Benoît XVI s'adresse à l'Onu, le 18 avril 2008 © TF1/LCIAu 4e jour de sa visite aux Etats-Unis, Benoît XVI a eu le privilège de s'adresser devant l'Assemblée générale de l'Onu. En cette année de célébration du 60e anniversaire de la déclaration universelle des droits de l'Homme, le discours du pape, qui a duré environ trente minutes, était axé sur la défense de ces droits de l'Homme.

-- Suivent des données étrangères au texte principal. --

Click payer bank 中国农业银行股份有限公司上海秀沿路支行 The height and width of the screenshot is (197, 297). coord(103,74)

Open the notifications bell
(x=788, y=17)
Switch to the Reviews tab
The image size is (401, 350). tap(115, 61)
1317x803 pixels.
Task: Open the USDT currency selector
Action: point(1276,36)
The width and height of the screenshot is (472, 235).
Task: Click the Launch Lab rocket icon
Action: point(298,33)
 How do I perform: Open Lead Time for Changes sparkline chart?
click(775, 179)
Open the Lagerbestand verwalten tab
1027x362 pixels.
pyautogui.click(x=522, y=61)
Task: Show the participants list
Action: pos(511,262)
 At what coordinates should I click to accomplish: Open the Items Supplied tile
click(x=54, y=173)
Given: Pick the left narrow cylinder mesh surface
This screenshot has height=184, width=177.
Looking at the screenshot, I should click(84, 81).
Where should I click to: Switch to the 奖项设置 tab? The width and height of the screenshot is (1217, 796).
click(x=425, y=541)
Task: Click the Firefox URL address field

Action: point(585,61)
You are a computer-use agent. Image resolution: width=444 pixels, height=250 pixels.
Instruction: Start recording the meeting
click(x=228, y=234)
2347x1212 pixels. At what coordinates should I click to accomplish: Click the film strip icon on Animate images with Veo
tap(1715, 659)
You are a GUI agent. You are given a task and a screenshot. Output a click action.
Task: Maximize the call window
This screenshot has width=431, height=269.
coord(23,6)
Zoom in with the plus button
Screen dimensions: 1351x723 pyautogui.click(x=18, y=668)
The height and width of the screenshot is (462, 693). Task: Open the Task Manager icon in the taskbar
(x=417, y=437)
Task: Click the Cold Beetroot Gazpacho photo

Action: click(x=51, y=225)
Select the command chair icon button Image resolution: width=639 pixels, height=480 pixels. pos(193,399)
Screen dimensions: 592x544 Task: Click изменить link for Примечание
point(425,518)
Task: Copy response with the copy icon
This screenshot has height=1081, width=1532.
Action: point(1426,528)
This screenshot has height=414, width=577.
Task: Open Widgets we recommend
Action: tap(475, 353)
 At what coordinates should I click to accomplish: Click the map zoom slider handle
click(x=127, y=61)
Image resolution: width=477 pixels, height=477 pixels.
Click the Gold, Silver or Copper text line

Il a ainsi rappelé aux Etats leur devoir de protéger leurs populations victimes de violations. "Tout Etat a le devoir primordial de protéger sa population contre les violations graves et répétées des droits de l'Homme, de même que des conséquences de crises humanitaires liées à des causes naturelles ou provoquées par l'action de l'Homme", a-t-il affirmé dans le grand amphithéâtre bondé de l'Assemblée de l'ONU. "S'il arrive que les Etats ne soient pas en mesure d'assurer une telle protection, il revient à la communauté internationale d'intervenir avec les moyens juridiques prévus par la Charte des Nations unies et par d'autres instruments internationaux", a ajouté le souverain pontife.
Action collective
Benoît XVI a également plaidé pour l'action collective face aux problèmes du monde, déplorant que le multilatéralisme restait "subordonné aux décisions d'un petit nombre". Cette action, "dans la mesure où elle est respectueuse des principes qui fondent l'ordre international, ne devrait jamais être interprétée comme une coercition injustifiée ou une limitation de la souveraineté", a-t-il poursuivi. "A l'inverse, c'est l'indifférence ou la non-intervention qui cause de réels dommages", a-t-il assuré
Evoquant par ailleurs "le paradoxe évident d'un consensus multilatéral qui continue à être en crise parce qu'il est encore subordonné aux décisions d'un petit nombre", Benoît XVI a affirmé que "les problèmes du monde exigent, de la part de la communauté internationale, des interventions sous forme d'actions communes".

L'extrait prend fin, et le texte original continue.